China Unfairly Blocking US Chicken Imports, Rules WTO
A World Trade Organization (WTO) dispute panel has ruled in favor of U.S. chicken producers who claimed China’s imposition of antidumping and countervailing duties on U.S. chicken “broiler products” was illegal under global trade rules.
China began assessing tariffs as high as 105.4 percent on the price of the chicken broiler products in 2010, prompting the U.S. to file a WTO complaint the following year and causing U.S. exports of those products to drop by 80 percent.
U.S. poultry exporters, including Tyson Foods, Sanderson Farms Inc., and Pilgrim’s Pride Corp., a unit of JBS SA of Sao Paulo, Brazil, had backed the case.
Going Green Only to Save Some Green
One of the most interesting items to come out of this year’s Executive Survey on Supply Chain Sustainability is the fact that while a large portion of the industry has embraced the sustainability movement, the biggest incentive is to lower costs rather than reduce their environmental impact.
The annual survey put out by New York-based advisory firm Alix Partners LLC, found that while 72 percent of the respondents said their companies have corporate policies or objectives in place, 84 percent indicated lower costs are more important than is improved global impact.
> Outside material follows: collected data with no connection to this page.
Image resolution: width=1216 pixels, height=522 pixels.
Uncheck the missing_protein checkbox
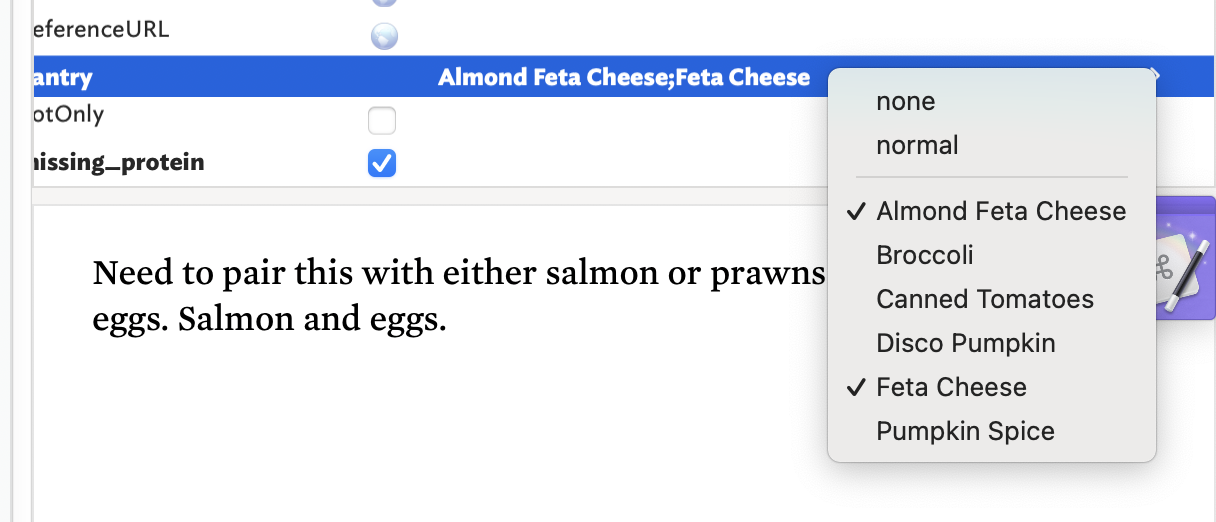tap(382, 162)
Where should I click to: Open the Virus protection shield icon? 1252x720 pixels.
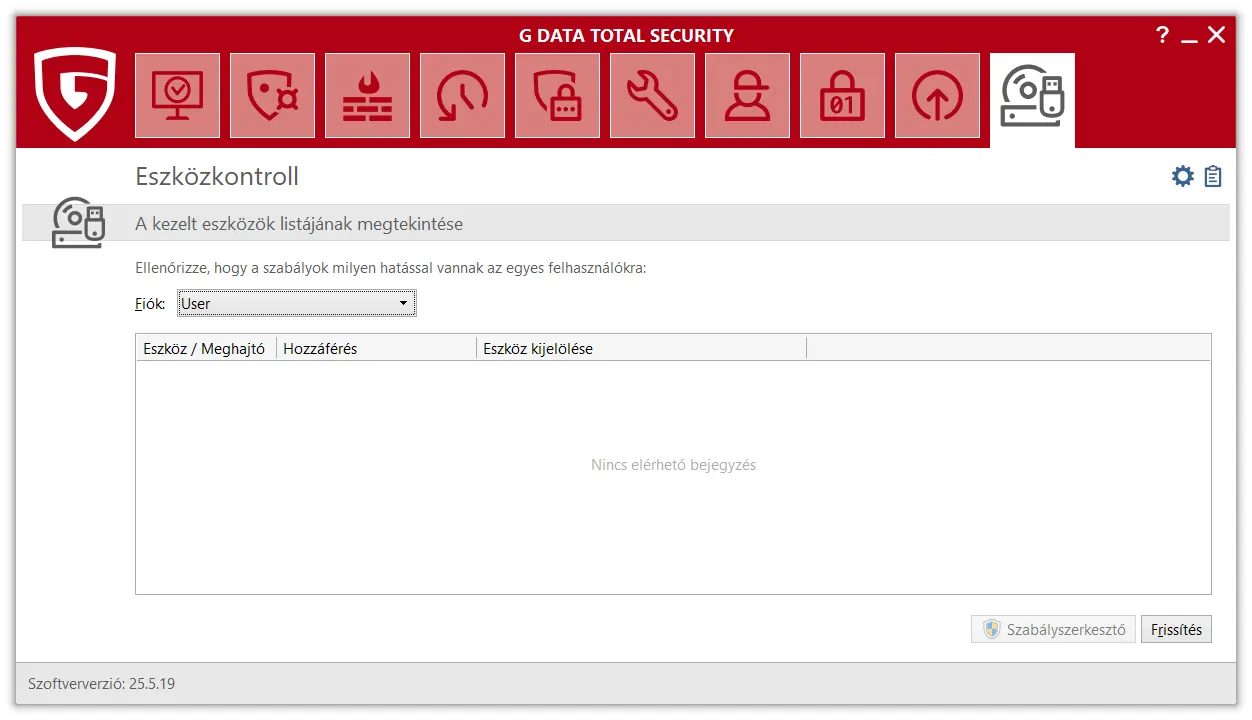coord(272,96)
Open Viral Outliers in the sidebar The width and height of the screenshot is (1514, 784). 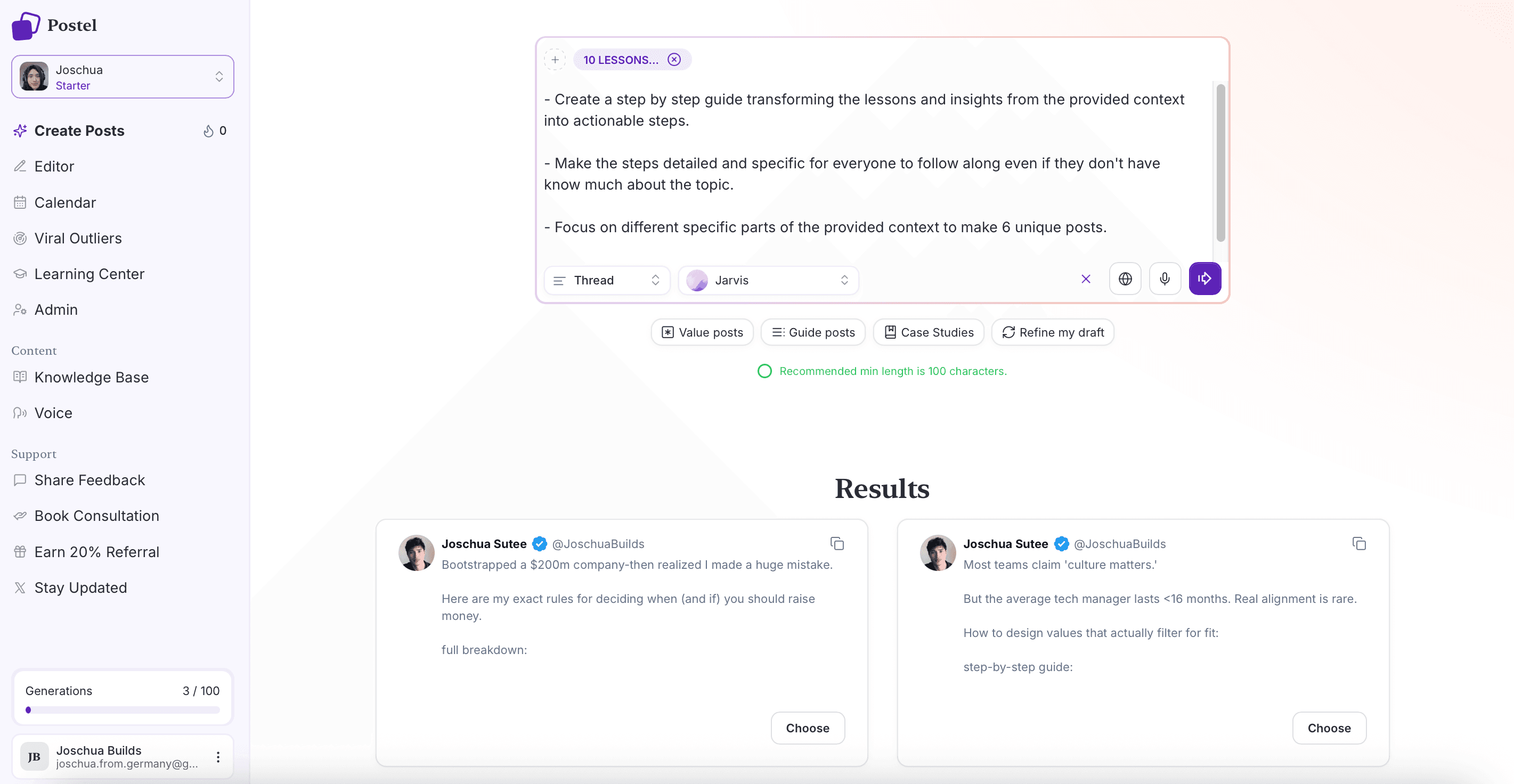78,238
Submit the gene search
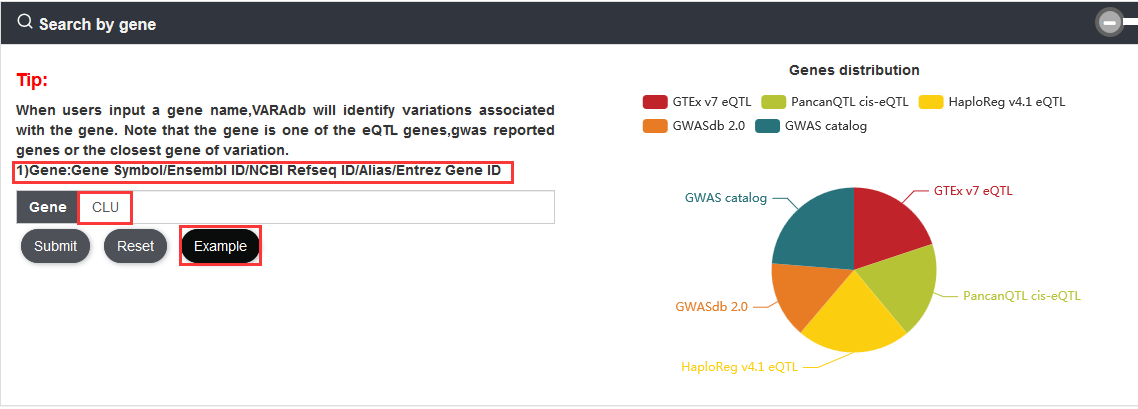1138x409 pixels. (x=55, y=247)
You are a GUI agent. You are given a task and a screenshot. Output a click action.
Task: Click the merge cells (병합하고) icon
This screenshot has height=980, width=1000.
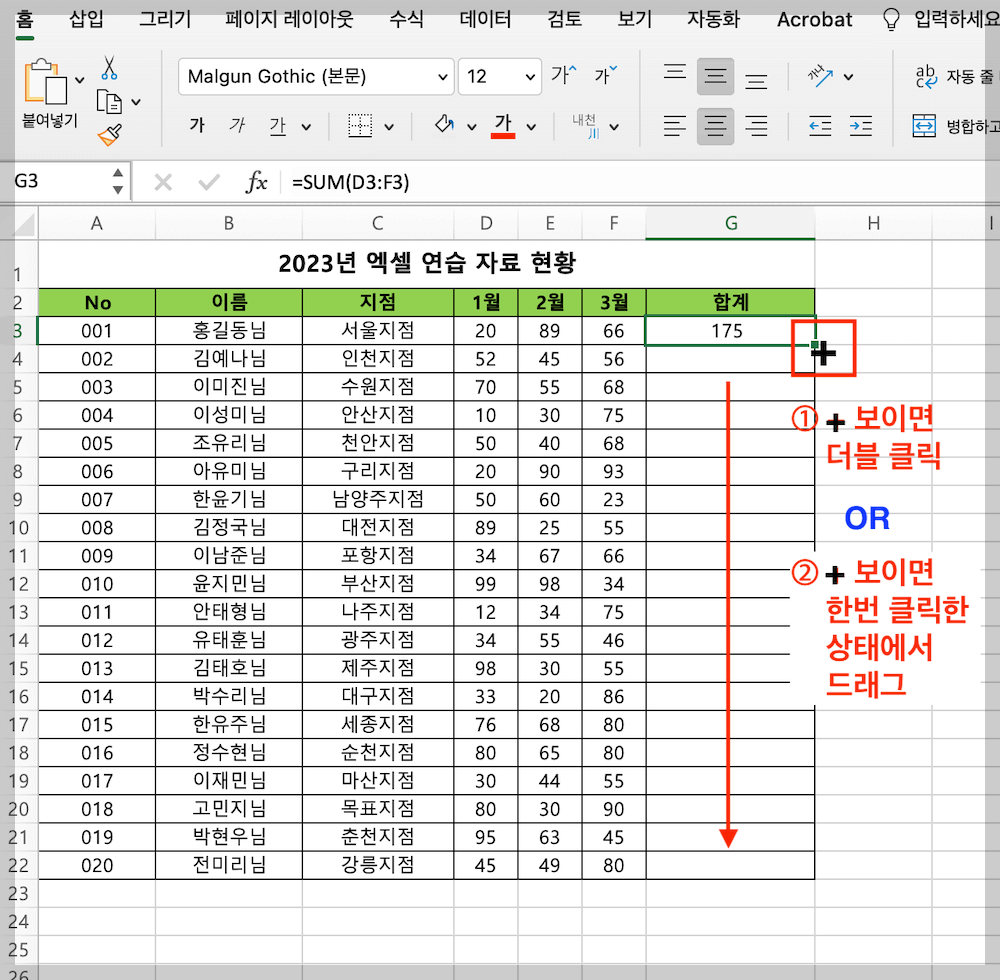click(925, 126)
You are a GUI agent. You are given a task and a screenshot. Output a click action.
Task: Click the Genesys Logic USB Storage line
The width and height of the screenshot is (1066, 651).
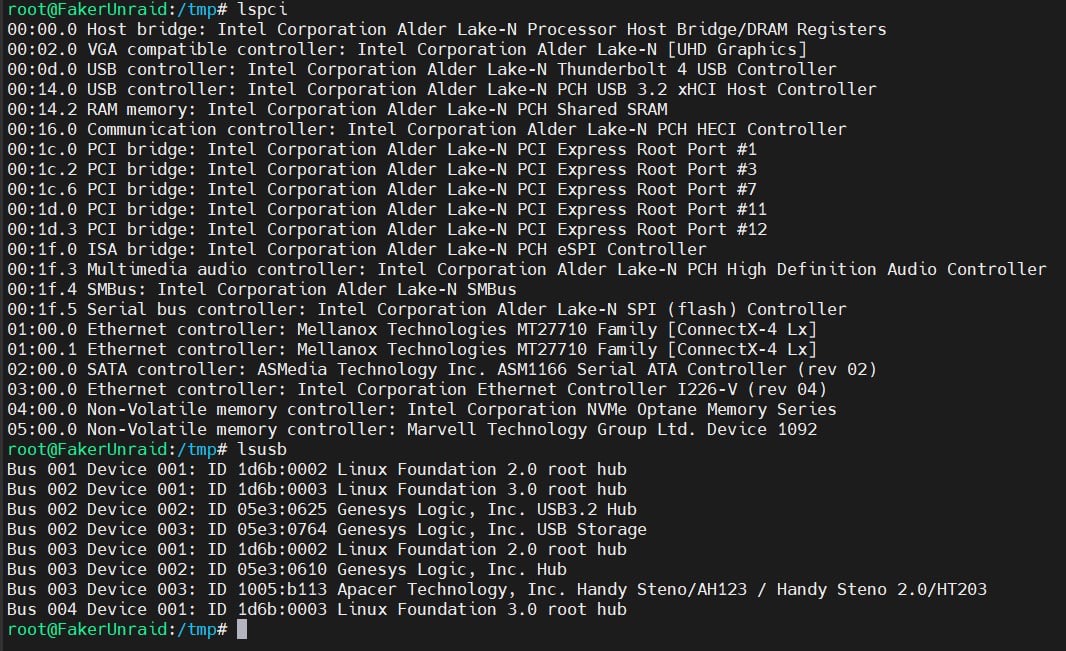tap(327, 529)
Those numbers are even higher among European companies, with 88 percent saying they had sustainability efforts in place, with 89 percent saying it was more about costs than impact.
The survey, comprised of mostly high level executives based in Europe and the U.S. from 10 different industries with a majority of them in shipping, represents what Alix Partners is calling their first global effort to measure the behavioral impact of sustainability initiatives.
The lack of adequate financial return is the main roadblock toward greater progress in sustainable initiatives, according to the survey. Almost 43 percent said they were undecided as to whether their companies would invest in a sustainability plan next year.
The survey also points out the different viewpoints of executives on opposite sides of the globe. According to the European respondents, recycling raw materials, energy conservation and switching to alternative energy are the main drivers behind their efforts, while in the U.S. consolidating LTL shipments into fewer, larger shipments was the main impetus.
Mondelez Supply Chain Overhaul to Save $3 Billion
Mondelez, the owner of Cadbury Chocolate and Kraft Foods Mondelez International, is making major changes in its supply chain, which the company says will save $3 billion over the next three years.
For starters, upgrades to the company’s Oreo cookie manufacturing lines will reduce operating costs by $10 million per line. In addition, Mondelez is investing in 14 greenfield plants by 2020 that will also improve efficiency and reduce supply chain costs.
Chairman and CEO Irene Rosenfeld said, “In North America, we’re targeting a 500-basis-point improvement in operating income margin, and we now expect to reach that target by 2016, a year earlier than originally anticipated.” She added that, “In Europe, we’re targeting an improvement of 250 basis points in OI (operating income) margin, which we also expect to reach by 2016.”
Is AmazonFresh Just a Front to Expand Same-Day Delivery?
That’s the question some reporters are posing, including FastCompany’s J.J. McCorvey in a recent article, which said the Internet giant’s AmazonFresh online grocery ordering and home delivery was launched to help the company put the infrastructure in place to handle not just groceries, but books, electronics and just about anything else consumers purchase online.
It’s difficult and expensive to manage a fleet of urban delivery trucks, especially if those trucks aren’t moving maximum volumes. Tom Furphy, a former Amazon executive, claimed to have said the idea for AmazonFresh was sold as a way to build economies of scale and justify the massive investment in same-day delivery capabilities.